**Your goal**
The pictures in the data below are to be omitted; all else must be duplicated exactly.
-----
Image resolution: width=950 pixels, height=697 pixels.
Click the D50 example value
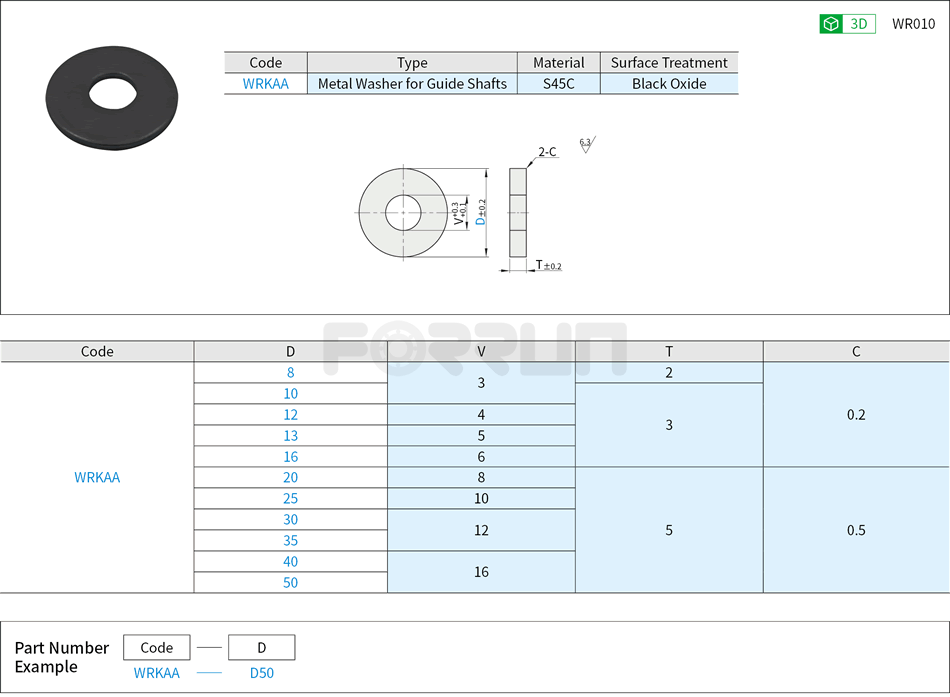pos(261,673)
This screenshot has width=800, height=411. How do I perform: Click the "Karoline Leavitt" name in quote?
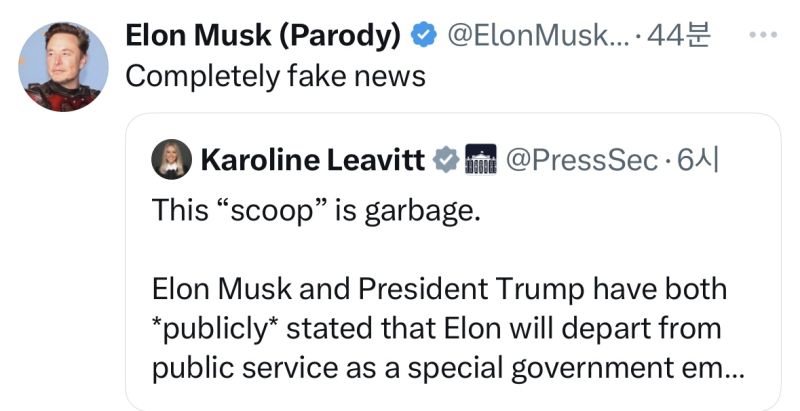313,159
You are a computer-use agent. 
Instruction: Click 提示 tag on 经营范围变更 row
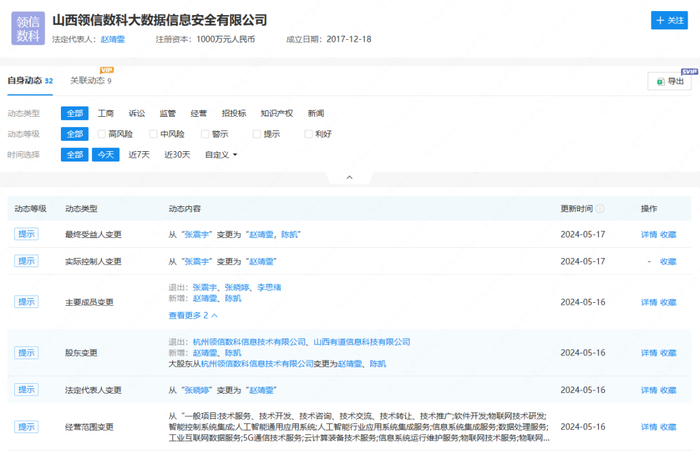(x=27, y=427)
-----
**Answer space**
Image resolution: width=950 pixels, height=697 pixels.
Click the D50 example value
pos(261,673)
This screenshot has width=800, height=411. How do I perform: Click the "Karoline Leavitt" name in quote?
313,159
You are a computer-use agent. 
Instruction: Click 提示 tag on 经营范围变更 row
(x=27, y=427)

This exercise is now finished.